Dung beetles, the nocturnal ones at least, use the stars to orient and guide themselves. The celestial bodies in the night sky act as visual clues, sort of like a compass that they can reference. Researchers discovered this in a Hunger Games inspired experiment (minus Jennifer Lawrence); death match and all. The researchers put several dung beetles in the centre of a purpose-built arena with giant all-encompassing walls and several strategically placed hidden cameras. This arena had no trees or other terrestrial clues, just the night sky above and a blood bath below.

As the dung beetles were raised into the arena, the researchers watched as they created their dung balls and marched away, avoiding the carnage of the shit pile. The researchers timed how long it would take for the beetles to reach the edge of the arena, depending on different night-time conditions. They timed them in a full-moon starry night, a moonless starry sky and of course, with tiny super-cute helmets on their head.

Must-have fashion accessory this summer

Must-have fashion accessory this summer

The helmets were made of cardboard and were designed to obstruct the dung beetles view of the night sky. Lo and behold, when the dung beetles wore their hats, the time taken to reach the edge of the arena increased. The beetles lost their way and were no longer moving in straight lines.

This research, which was only published this year, was pretty ground breaking as it was the first time an insect had been shown to move by starlight. While birds, humans and other animals share the same abilities, no insect had ever been known to do so either.

But seriously, why?

Of course, you might be asking yourself the question, what is with all this interest in dung beetles? Well, just like toilet cleaners make sure humans are living in hygienic and sanitary conditions, so too do dung beetles for nature. They clean up and bury feces, preventing proliferation of flies and other pests, all while improving soil conditions. So they’re legitimately important.
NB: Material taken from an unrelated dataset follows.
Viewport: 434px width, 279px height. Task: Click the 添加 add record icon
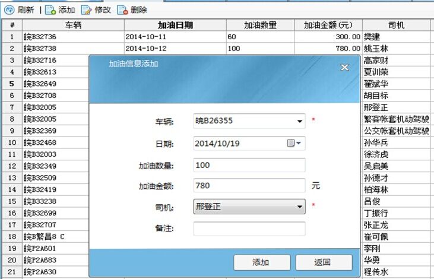50,9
And research like this only serves to give these dung beetles the public attention they deserve. Long have they been martyred for their lifestyle choices, but the PR boost from the fashion savvy researchers has bolstered, at least for this author, the prominence and importance of the dung beetles. I anticipate that the star is only just beginning to arise for dung beetles. This year it’s green boots and black helmets, next year, it’ll be all about the red carpet dresses and celebrity romances.